Developing a Company-Wide Operating System for Scheduling & Planning

Overview: An overview of the principles and practices of Enterprise Resource Planning, also known as ERP or MRPII. ERP/MRPII was born out of a need to unify all of the various “factions” that commonly exist in traditional manufacturing environments. It is also a system that takes advantage of computer technology and is designed to establish one database that is common to all departments and functional areas within manufacturing to include marketing and finance and engineering. A company-wide operating system allows the organization to be “managed by the numbers” in ways that lead to reduced inventory cost, increased productivity, and increased customer service. ERP/MRPII as a planning strategy is fully compatible with many action strategies.

I: Long-Range Planning DAY-1
Business & Marketing Plans; Resource Capacity Planning; Production Planning; Customer Order Promising
In this session we look at several standard ERP/MRPII methods of planning and managing finished goods inventory to drive home the need for effective long-range scheduling and planning, i.e., six (6) to eighteen (18) months or more into the future. This requires a look at each of the major topics that exist under the ERP/MRPII umbrella for long-range planning, i.e., the methods and uses of Business Planning; Production Planning; Resource Capacity Planning; Demand Management; and Master Production Scheduling. Shipments Forecast, Production Planning Bills and Customer Promise strategies are Demand Management tools used to offset a projected crisis presaged by Master Production Scheduling (MPS) and Resource Capacity Planning.

II: Mid-Range Planning DAY-2
Master Production Scheduling; Available-to-Promise Inventory; Material Requirements Planning; Capacity Requirements Planning
Mid-Range planning, from one (1) to (3) months into the future, is the focus of this session.
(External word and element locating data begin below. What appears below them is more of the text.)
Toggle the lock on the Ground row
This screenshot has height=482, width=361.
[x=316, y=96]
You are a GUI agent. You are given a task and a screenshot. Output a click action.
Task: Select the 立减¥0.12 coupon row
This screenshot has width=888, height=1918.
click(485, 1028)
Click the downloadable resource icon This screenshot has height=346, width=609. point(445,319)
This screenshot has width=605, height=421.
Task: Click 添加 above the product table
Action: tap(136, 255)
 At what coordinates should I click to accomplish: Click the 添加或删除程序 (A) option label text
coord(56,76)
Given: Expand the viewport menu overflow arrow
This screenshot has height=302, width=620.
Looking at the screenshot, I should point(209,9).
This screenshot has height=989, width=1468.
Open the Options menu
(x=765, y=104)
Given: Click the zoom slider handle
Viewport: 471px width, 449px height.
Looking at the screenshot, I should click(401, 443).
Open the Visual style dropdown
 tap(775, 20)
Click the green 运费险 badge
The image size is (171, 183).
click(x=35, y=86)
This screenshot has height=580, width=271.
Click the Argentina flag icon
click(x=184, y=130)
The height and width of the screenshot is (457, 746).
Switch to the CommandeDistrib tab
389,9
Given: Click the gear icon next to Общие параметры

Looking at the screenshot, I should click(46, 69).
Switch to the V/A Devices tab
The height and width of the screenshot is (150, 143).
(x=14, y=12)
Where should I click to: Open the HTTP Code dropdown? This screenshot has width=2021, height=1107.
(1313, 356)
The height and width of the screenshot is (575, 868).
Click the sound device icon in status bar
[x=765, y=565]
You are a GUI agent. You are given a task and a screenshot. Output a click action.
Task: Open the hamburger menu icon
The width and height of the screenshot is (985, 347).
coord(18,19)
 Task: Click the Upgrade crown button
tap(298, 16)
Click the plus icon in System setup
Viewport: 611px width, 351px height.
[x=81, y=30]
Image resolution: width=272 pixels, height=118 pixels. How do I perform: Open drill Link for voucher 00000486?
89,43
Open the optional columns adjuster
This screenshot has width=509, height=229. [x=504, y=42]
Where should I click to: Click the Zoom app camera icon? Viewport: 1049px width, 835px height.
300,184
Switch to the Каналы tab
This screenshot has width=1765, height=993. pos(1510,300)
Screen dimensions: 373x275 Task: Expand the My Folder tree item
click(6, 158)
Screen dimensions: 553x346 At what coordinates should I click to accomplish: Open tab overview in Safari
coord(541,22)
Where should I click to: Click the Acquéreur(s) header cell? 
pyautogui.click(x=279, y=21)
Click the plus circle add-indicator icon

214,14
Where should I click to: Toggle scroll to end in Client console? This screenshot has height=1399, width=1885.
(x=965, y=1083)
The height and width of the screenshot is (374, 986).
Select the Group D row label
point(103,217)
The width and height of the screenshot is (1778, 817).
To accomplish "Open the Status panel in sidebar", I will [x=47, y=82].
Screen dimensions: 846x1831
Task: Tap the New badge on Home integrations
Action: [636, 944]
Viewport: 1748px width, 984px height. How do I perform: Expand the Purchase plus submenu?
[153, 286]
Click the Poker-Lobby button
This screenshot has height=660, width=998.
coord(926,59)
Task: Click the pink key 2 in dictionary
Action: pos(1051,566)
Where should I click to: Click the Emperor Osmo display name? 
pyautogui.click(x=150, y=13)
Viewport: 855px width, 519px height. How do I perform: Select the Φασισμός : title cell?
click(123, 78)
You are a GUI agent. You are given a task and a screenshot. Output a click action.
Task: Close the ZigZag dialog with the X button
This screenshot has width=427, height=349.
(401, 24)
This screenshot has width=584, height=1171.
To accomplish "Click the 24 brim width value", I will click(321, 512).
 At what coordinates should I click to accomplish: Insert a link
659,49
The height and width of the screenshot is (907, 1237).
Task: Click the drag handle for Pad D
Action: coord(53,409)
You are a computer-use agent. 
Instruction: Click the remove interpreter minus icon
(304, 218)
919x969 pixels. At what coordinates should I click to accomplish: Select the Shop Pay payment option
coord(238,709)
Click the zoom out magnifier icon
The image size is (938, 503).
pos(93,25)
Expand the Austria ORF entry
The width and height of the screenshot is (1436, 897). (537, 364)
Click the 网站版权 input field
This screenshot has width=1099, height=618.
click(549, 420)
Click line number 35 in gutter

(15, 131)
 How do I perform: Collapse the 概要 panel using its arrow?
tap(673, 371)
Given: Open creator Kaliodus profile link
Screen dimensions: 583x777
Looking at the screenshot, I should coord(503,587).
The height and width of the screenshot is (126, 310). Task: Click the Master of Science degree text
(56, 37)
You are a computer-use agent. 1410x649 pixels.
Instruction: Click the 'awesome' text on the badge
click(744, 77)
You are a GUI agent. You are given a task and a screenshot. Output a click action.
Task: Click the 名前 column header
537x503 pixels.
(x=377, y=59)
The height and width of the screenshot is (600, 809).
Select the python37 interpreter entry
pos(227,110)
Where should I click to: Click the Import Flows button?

The Master Production Schedule (MPS) is a time-phased statement of commitment by a company to a given production schedule. Resource Capacity Planning helps to determine future loads of the factory, inventory investment, production, delivery time, and service. “Available-to-Promise “ planning logic is probably the most valuable aspect of MPS in relation to enhanced customer service and on-time delivery. Many people do not clearly understand its necessity as a tool for assuring that inventory is not “sold twice”! Material Requirements Planning (MRP) features and functions provide precise time-phased projections of component requirements so that time-in-inventory may be minimized. It also provides the input for detailed production capacity planning and to test for near-term component and raw material availability problems.

III: Short-Range Planning DAY-3
Work Order Management; Production Activity Control; Detailed Capacity Planning; & Moving Toward JUST-IN-TIME
Here we look at several traditional methods for scheduling and releasing manufacturing orders. Finished goods, sub-assembly, and component requirements are discussed with emphasis on dispatching, capacity projections, status reporting, and inventory functions required to support and execute MRP and MPS production quantities. The tools of work order management, and detailed capacity planning will be utilized to properly schedule and load production areas without the constraint of material shortages or machine/assembly loading problems. This tape also looks at dispatching priorities, on-line reporting, status tracking, and scheduling techniques used to meet scheduled requirements. Material and equipment failures, strategic interventions and requirements via work orders, and shop floor dispatch lists, and detailed capacity planning are also provided. This session ends with a discussion of implementation requirements that re often overlooked by many companies and includes an in-depth look at what it takes to motivate the work force.